Manchester, CT-based Lydall Inc. has been hard at work integrating its latest acquisitions—Canadian needlepuncher Texel and German-based needlepunch manufacturer Gutsche. With these purchases, Lydall has been able to diversify both from a product and market perspective, as well as geographically—today the company’s Technical Nonwovens segment runs facilities in the U.S., Canada, Germany, the U.K. and China. The successful integration thus far has allowed the companies to share information in terms of product capabilities, manufacturing, best practices and supplier relationships, which has helped Lydall to position its business well to better serve its customers. Texel and Gutsche were integrated into Lydall’s Technical Nonwovens segment, which serves two primary segments—Industrial Filtration and Advanced Materials.
Within Industrial Filtration, Lydall primarily serves the air and liquid filtration markets, while in Advanced Materials, the company supplies to markets such as geosynthetics, automotive, medical, safety apparel and others. Specifically, Lydall continues to witness growing opportunities in air filtration and automotive.
On the air filtration side, reducing emissions into the environment has been an increasing demand from customers.
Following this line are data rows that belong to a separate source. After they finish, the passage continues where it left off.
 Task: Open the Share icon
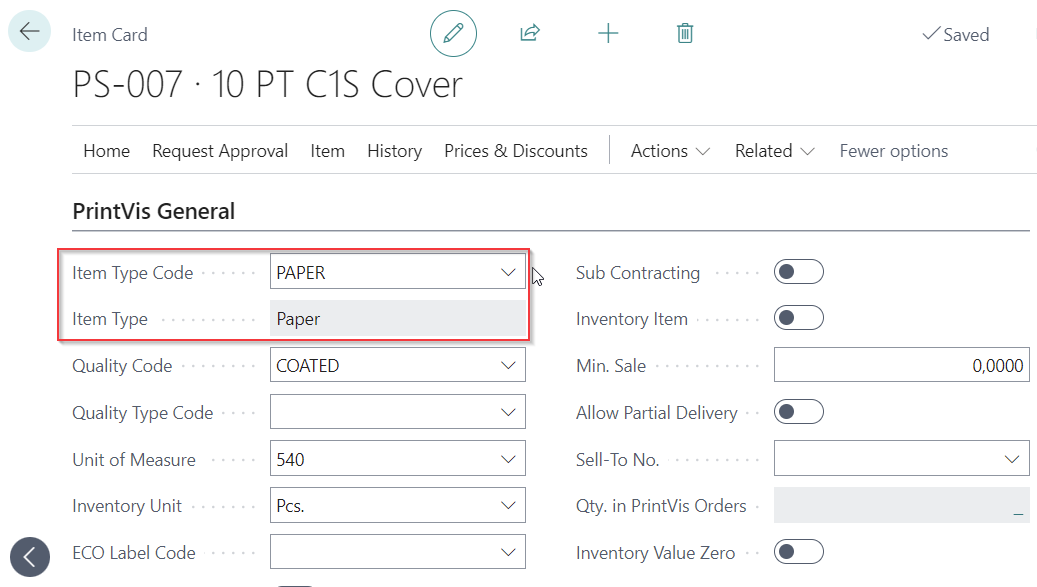pyautogui.click(x=529, y=33)
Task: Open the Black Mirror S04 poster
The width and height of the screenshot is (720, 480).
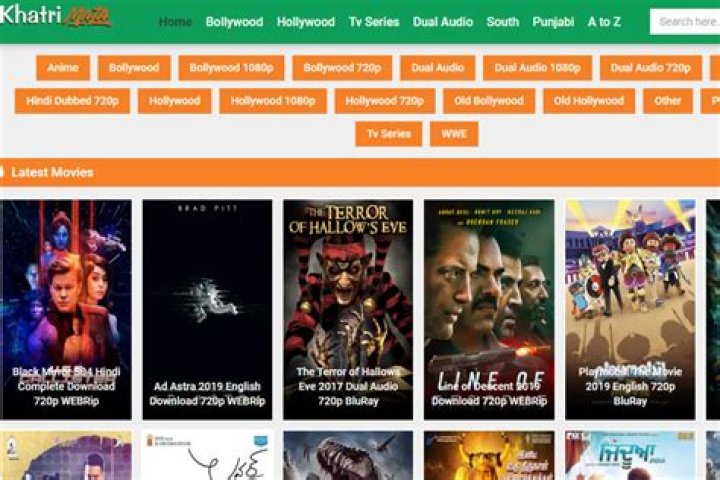Action: tap(66, 309)
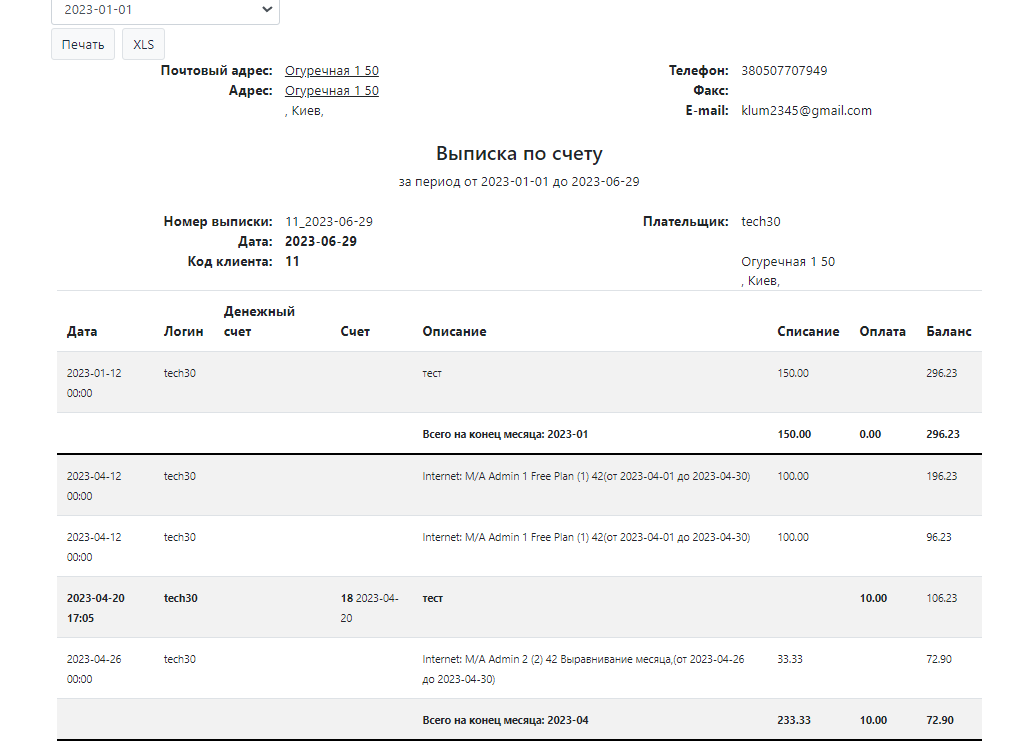This screenshot has height=747, width=1026.
Task: Click the Описание column header
Action: (454, 331)
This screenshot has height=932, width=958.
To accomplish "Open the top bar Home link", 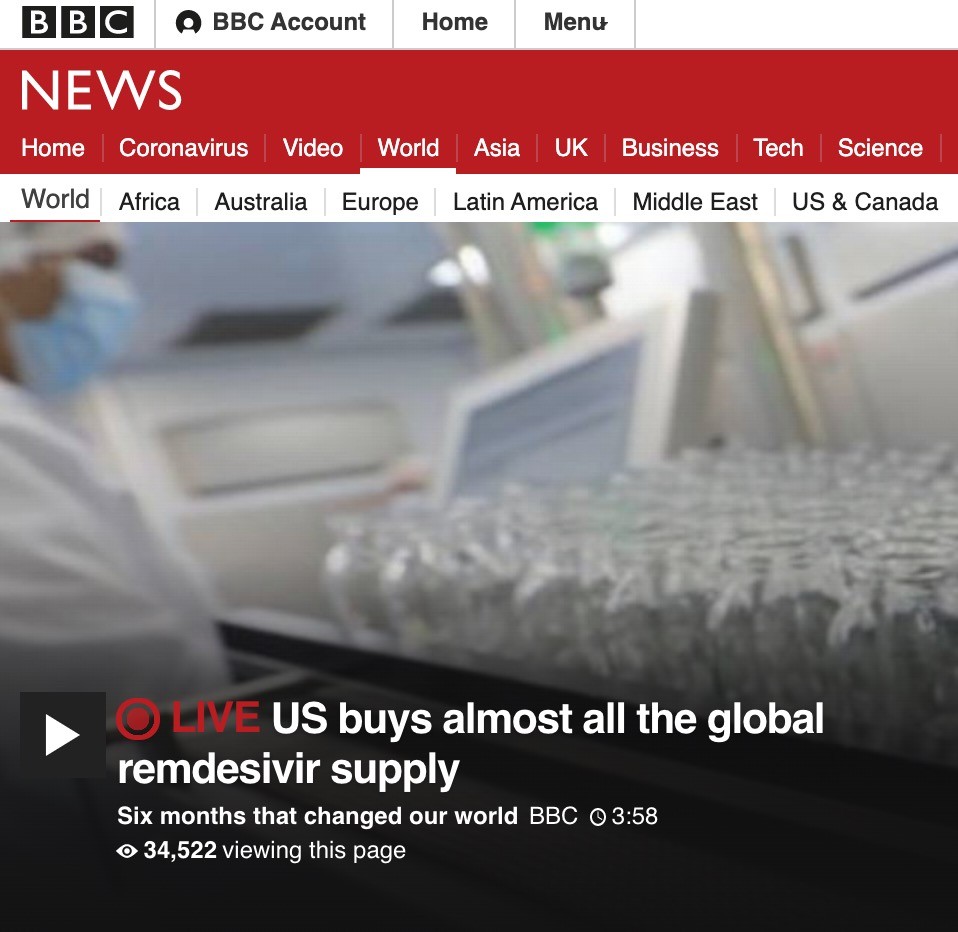I will [455, 23].
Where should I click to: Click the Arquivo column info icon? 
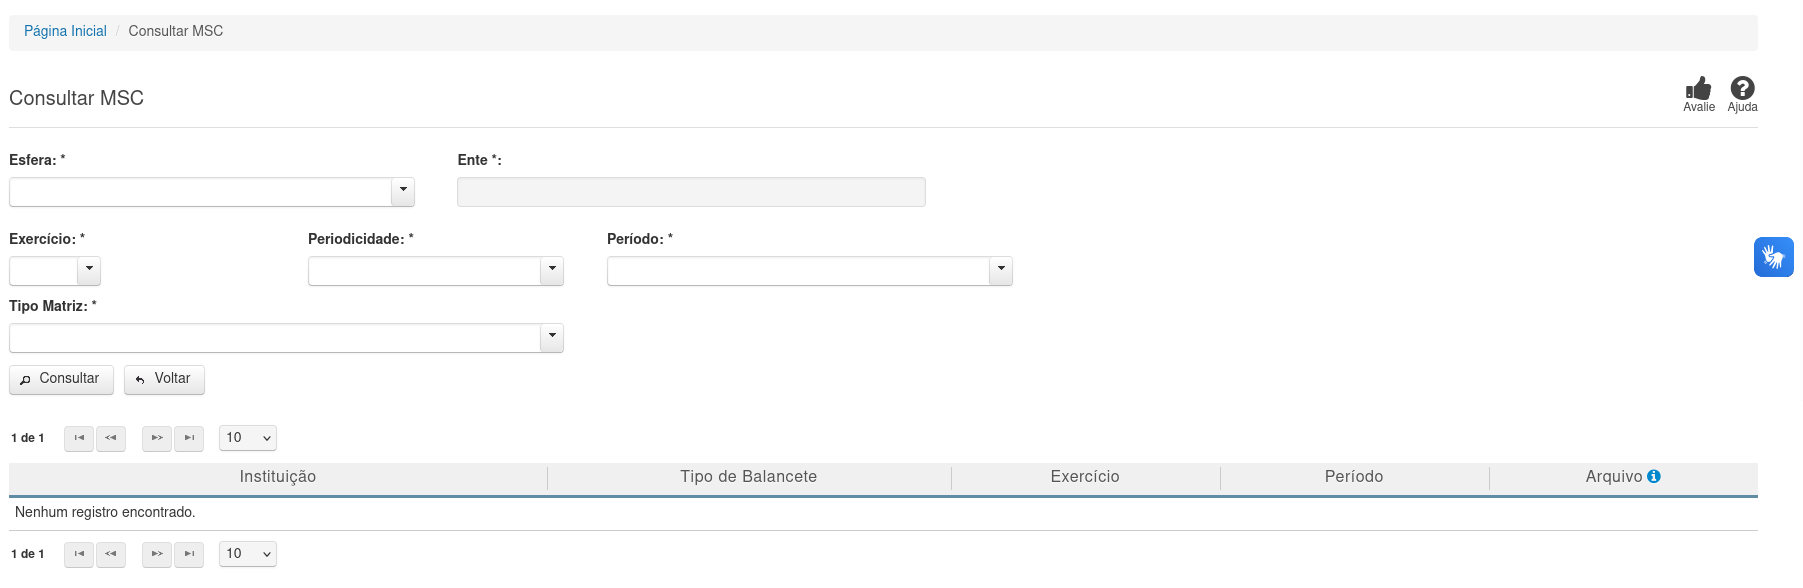[x=1654, y=477]
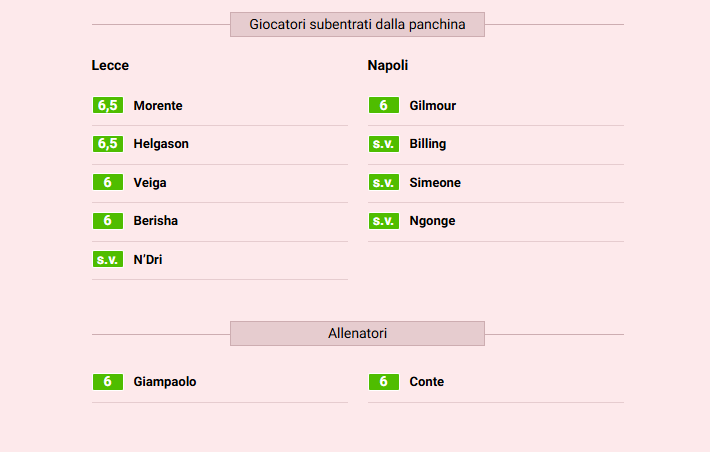Click Helgason's 6,5 rating badge

pyautogui.click(x=107, y=144)
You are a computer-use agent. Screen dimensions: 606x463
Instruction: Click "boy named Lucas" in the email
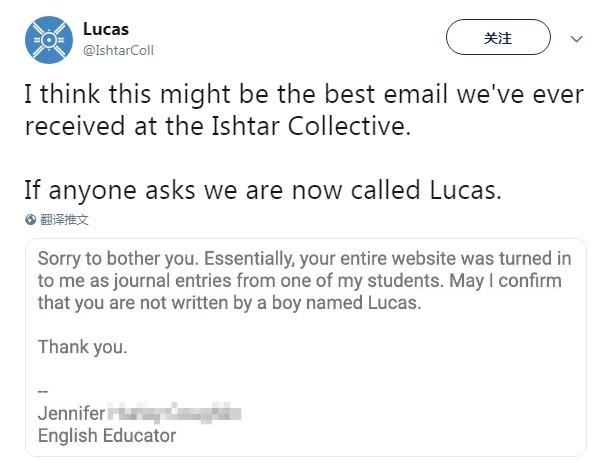click(x=346, y=302)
Lydall air filtration media are used to control air emissions and dust pollution from various industrial processes, including power, cement, asphalt, incineration, food, pharmaceuticals, and other industries. In general, Lydall’s customers are looking to minimize the impact of their manufacturing on both the local and global environment, but increasing requirements from regulatory agencies are also growing the need for better performing filtration products. The company has recognized this need to reduce emission levels across the globe over the last three to five years and expects this trend to continue in various regional markets.
New proprietary product designs developed by Lydall have helped to attain its customers’ goals in this sector. Its latest technologies include Microfelt, Zerolox and Microvel, high performance air filtration products that help to significantly reduce emissions. In many cases, these products can exceed the dust control regulatory requirements by a substantial amount – up to 80% or more reduction versus specific government regulations. These products help Lydall’s customers’ facilities meet current requirements and the environmental needs of today, but also address regulations that may come along in the future.
Meanwhile, in the automotive market, Lydall continues to see opportunities to convert traditional vehicle components that may have been made from metal and solid plastic materials to felt-based products. Here, there continues to be a focus on reducing weight in vehicles, improving acoustic performance and increasing the recyclability of components. And because of the unique characteristics of needlepunch, Lydall can provide different performance functions in one solution; acoustic performance, weight reduction and aesthetic properties can be developed all in one design versus traditional solutions made with two to three components to achieve the same result, the company says.